胸騒ぎがした。言葉にならない不安が、みぞおちの奥でわだかまる。けれど「無属性」の私が魔法陣の異常を訴えたところで、誰が耳を傾けるだろう。魔法を持たない者に、魔法陣の良し悪しが分かるはずがない。そう言われて終わりだ。

唇を噛んだ。薄い皮膚の下に血の味が滲む。

何もできない自分がもどかしかった。あの光が気のせいであることを、祈るしかなかった。

演習は続いていく。令嬢たちの華やかな魔法が次々と披露され、歓声と拍手が繰り返される。午後の日差しが傾き始め、影が長く伸びていく。最後の演目が近づいていた。

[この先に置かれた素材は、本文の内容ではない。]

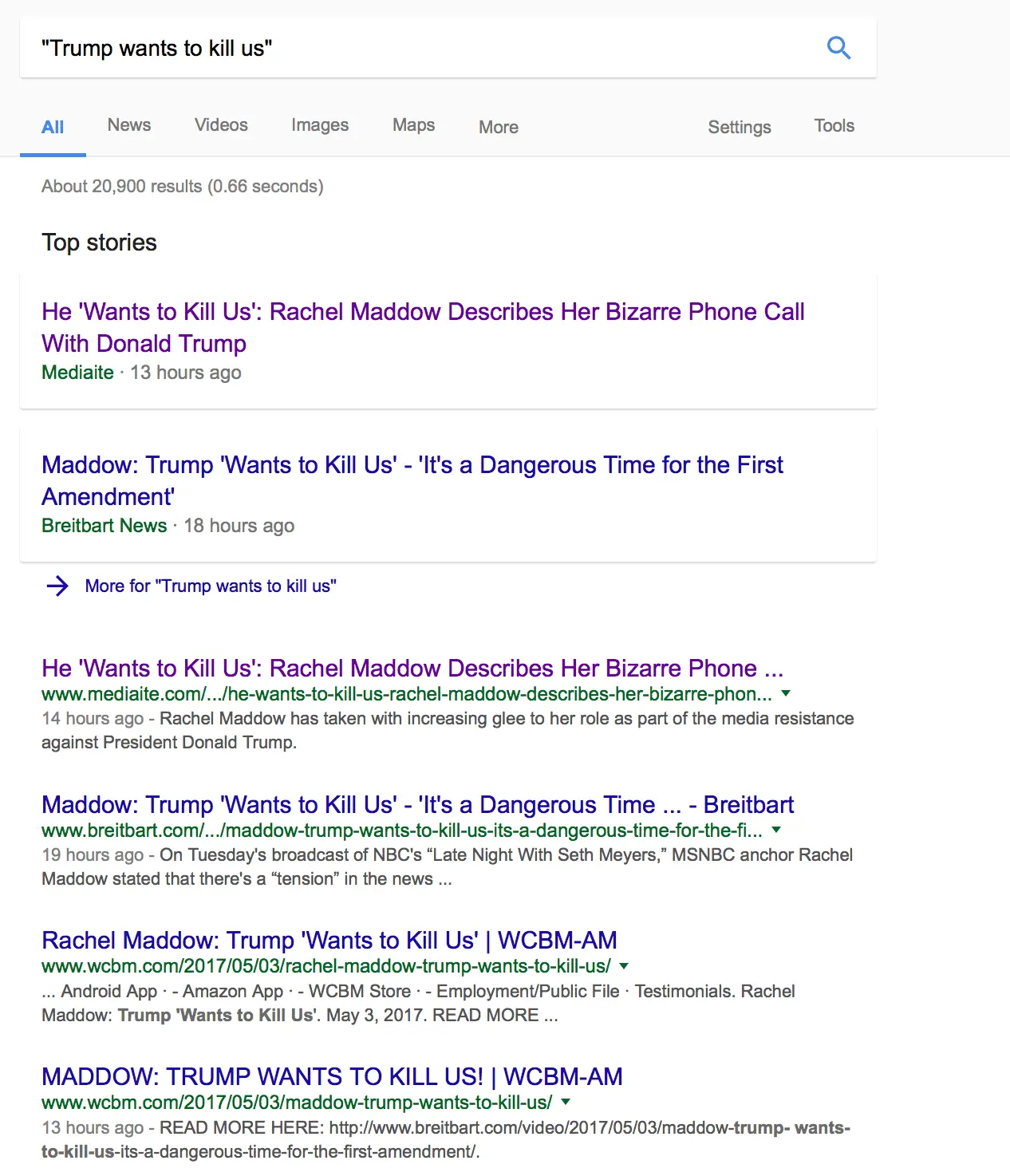Click the arrow icon beside More for
The image size is (1010, 1176).
coord(57,586)
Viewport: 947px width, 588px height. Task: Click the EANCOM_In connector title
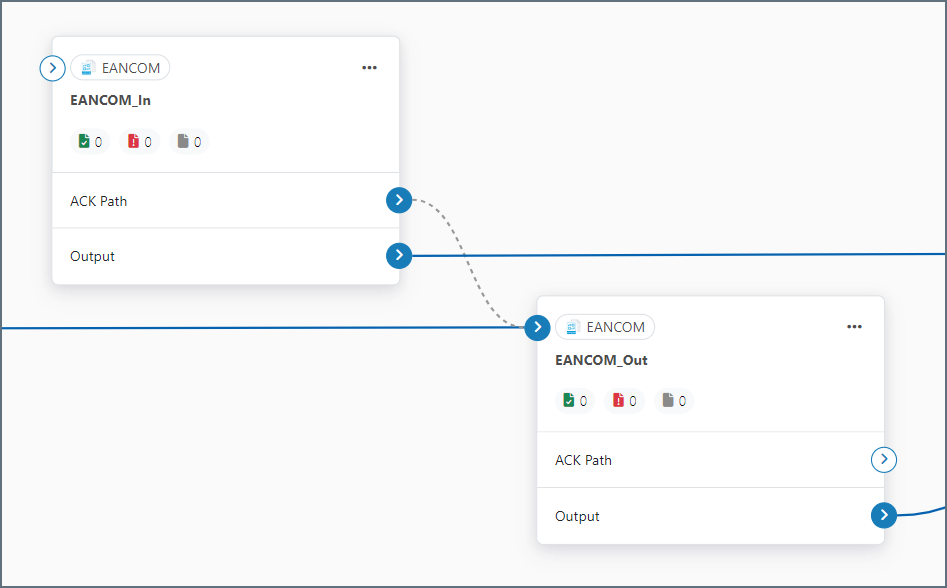[x=111, y=100]
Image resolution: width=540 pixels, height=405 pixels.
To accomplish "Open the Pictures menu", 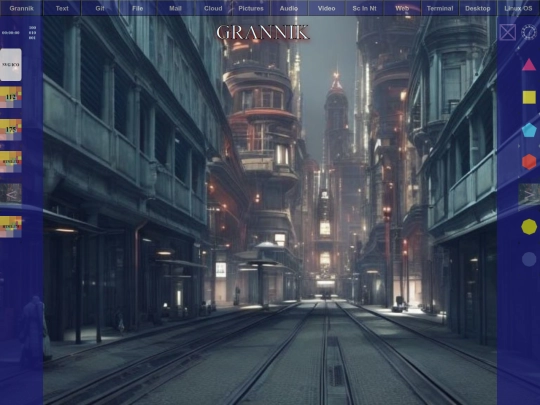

大演目と呼ばれる締めくくりの演技。複数の属性持ちが協力して、ひとつの大きな魔法を構築する。舞台の魔法陣は最大出力で起動され、その光は王都の街からも見えるという。祝典の花形。観客席が一段と沸き立ち、身を乗り出す人々の気配が空気を震わせた。

五人の術者が舞台に並んだ。魔法陣が起動する。

白い光が中央から放射状に広がっていく。美しい。正規の紋様が正しく輝いている。術者たちの掌から属性の色が流れ込み、白い光が虹の帯に変わっていく。歓声が上がった。

——けれど。

外周部の光が、変わった。

さっきまでかすかだった青白い明滅が、突然強くなった。正規の虹色の光とは明らかに異質な、冷たい光。それが魔法陣の装飾紋様に沿って急速に広がり、中央の光を侵食し始めた。術者のひとりが顔を上げた。眉が寄っている。もうひとりが隣に目を向けた。制御者——魔法陣全体を統括する壮年の宮廷魔導師——の手が止まった。

その顔から、血の気が引いていくのが見えた。

魔法陣が白ではなく、青白い光で染まっていく。紋様が歪み、回転し始める。本来の設計にはない動き。術者たちが足を引こうとしたが、魔力が陣に吸い込まれて離れない。制御者が何か叫んだ。声は聞こえない。けれどその口の形で分かった。

——暴走。

光が膨れ上がった。魔法陣の枠を超えて、白い舞台が丸ごと発光体になる。眩しさに目を細めた瞬間、光が形を変えた。球体に。いや——奔流に。

轟音が空気を裂いた。

魔力の奔流が、舞台から溢れ出した。制御を失った魔力が濁流のように外周へ広がり、警備陣を薙ぎ倒し、そして——こちらへ。

観客席に向かって、青白い魔力の壁が迫ってくる。

悲鳴が上がった。人々が立ち上がり、逃げようとして椅子を倒し、互いにぶつかり合う。私の隣でエルザが声にならない叫びを上げた。空気が焼けるように熱い。肌がぴりぴりと痺れる。髪が逆立ち、鼓膜の奥が鈍く軋む。光が視界を白く塗りつぶしていく。

逃げなければ。そう思った。足が動かなかった。

魔力の奔流が、あと数秒でこの席に届く。